> Your task:
Carry the blog comment thread below forward from the point where it stops.

> Text shown:
● ● ●
Now, go take a bath, wash off all that grimy adolescent nihilism, Mr Lin, and return with something good to say.

4:28 PM  
Blogger Tao Lin said...

i was talking about moral reasons, chief, not descriptive, 'here are some things that describe writing' reasons

also, i want to say that i've noticed something, that when i admit something i write is wrong people come here and say that i'm wrong

when i write something wrong but don't admit that it is wrong, people come here and say i'm a smart asian

it does not matter if the rhetoric is actually wrong or not, it matters only if i say that it is wrong or not

it is like if james tate told you his poetry was silly you would say, yes it is silly

but if james tate told you his poetry was profound you would say, yes it is profound

also this post was fucked because it contained rhetoric, not because it had strippers

i probably shouldn't have typed that you wasted your time because all time is wasted or else no time is wasted, to a person without preconceptions

in conclusion, life is great

4:42 PM  
Anonymous Anonymous said...

I find Chief's post thoughtful and appealingly haughty. Chief wrote a good comment about the Departed on my blog the other day, but the post was too far in the past for me to muster the energy to respond, although I wanted to, largely because the Departed is so great I pretty much always want to talk about it.

9:52 PM  
Blogger RBradley said...

A friend of mine was a stripper for two years. Being a stripper is like dipping yourself in other people's shit, and it doesn't wipe clean...
This is fine for other people, but bad for the stripper.
This isn't a value judgement, it's a fact. I have special training so I can tell these things.
Do what you will.
Also, the stripper is not giving people what they want, or doing any kind of service. People don't know what they want. Read Burrough's The Western Land to find out what people want. A writer can tell you...this is the true value of a writer.

12:27 AM  
Blogger Noah Cicero said...

this is a blog.

a blog is a thing you write in and click publish post.

there are no editors, or publishers, or agents, or anybody but you and the computer and the internet. And you writing something into that little box and clicking publish post.

it is a blog.

a blog.

it is not an article in Harper's which has no affact on reality either.

it is a blog post.

not an essay.

a blog post.

sometimes people post thoughts in blog posts.

everytime that happens some asshole comes through the internet and says something like shut up, quit thinking, die a horrible death like myself, look at my thoughts that have nothing to do with your blog post.

My book weighs more than you.
● ● ●
> Information provided:
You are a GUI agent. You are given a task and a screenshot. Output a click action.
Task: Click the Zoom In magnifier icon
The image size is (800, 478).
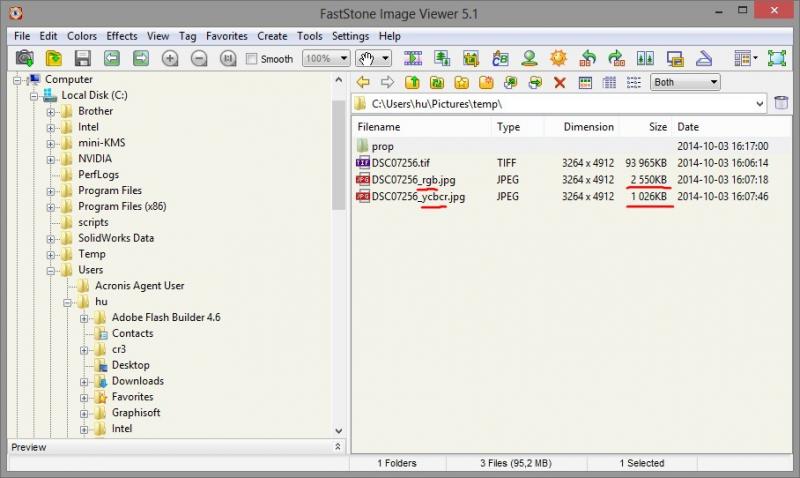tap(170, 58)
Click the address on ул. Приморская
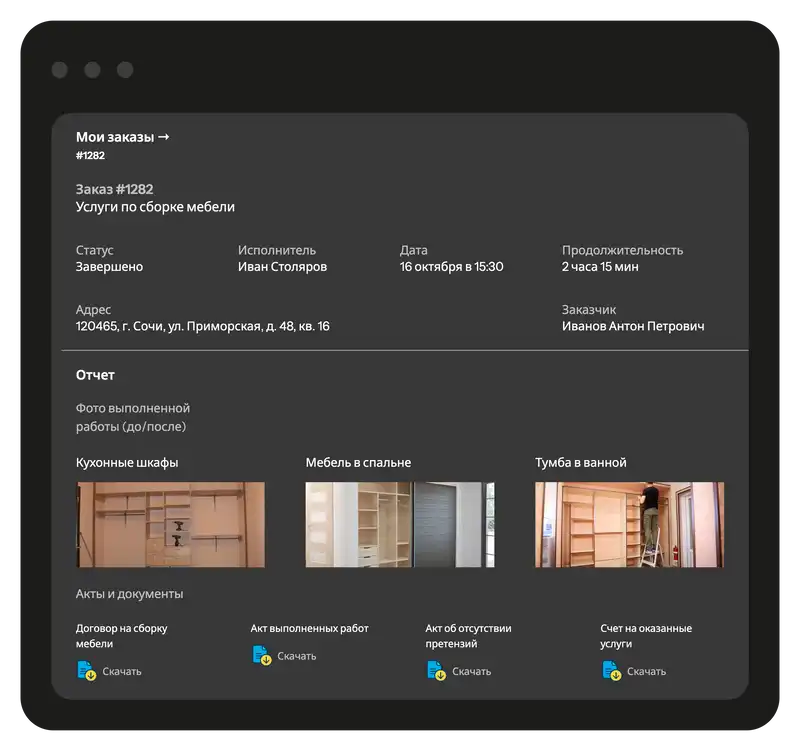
● ● ●
> Exercise answer:
A CLICHE GRENADE IN YOUR ASS!!!

Your mother doesn't love you.

concerning strippers:

ALL JOBS AFFECT THE HUMAN MIND.

If you work at a factory you will become an automaton that is completely numb to the world.

If you work at McDonald's and are above the age of twenty you will start to hate yourself and gain weight on purpose to piss off your husband.

If you become a famous rock star you will start doing hard drugs and get into car wrecks and become really egotistical.

if you become a lawyer you will be a snobbish prick and play golf.

If you are a high school teacher you will be very excited for like three years and then slowly drift into raging bitch mode till death.

the question is begged: Was the lawyer a snob before he ever passed the BAR? Was the fat self-loathing Wendy's manager self-loathing before she became the wendy's manager? Was the car salesman shallow and full of shit before he became a car salesman?

7:56 AM  
Blogger Chief said...

You've made a good, worthwhile observation, Tao, one that merits a gold star.

I've also noticed that reviewers are easily swayed by the rhetorical equivalent of the Jedi mind trick.

If in the course of an interview, a writer says, "my work is about death", then, forever after, every reviewer will remark upon your work as "death-haunted" or "morbid".

the force has a powerful influence on the weak minded, I guess.

11:10 AM  
Blogger Chief said...

Also, since Jonathan Safran Foer is so unpopular in these parts, I thought I'd offer you guys the opportunity to find him and kill him.

He spends most mornings at a gourmet coffee shop in Brooklyn called Ozzie's, located on 5th avenue between Carroll and Garfield streets.

Surely you all know what he looks like.

He does have a wife and child, but that shouldn't deter you guys from giving him what he's got coming to him.

Order a really, piping hot espresso and then throw it in his face. If he melts, then he really is a witch!

11:26 AM  
Blogger Tao Lin said...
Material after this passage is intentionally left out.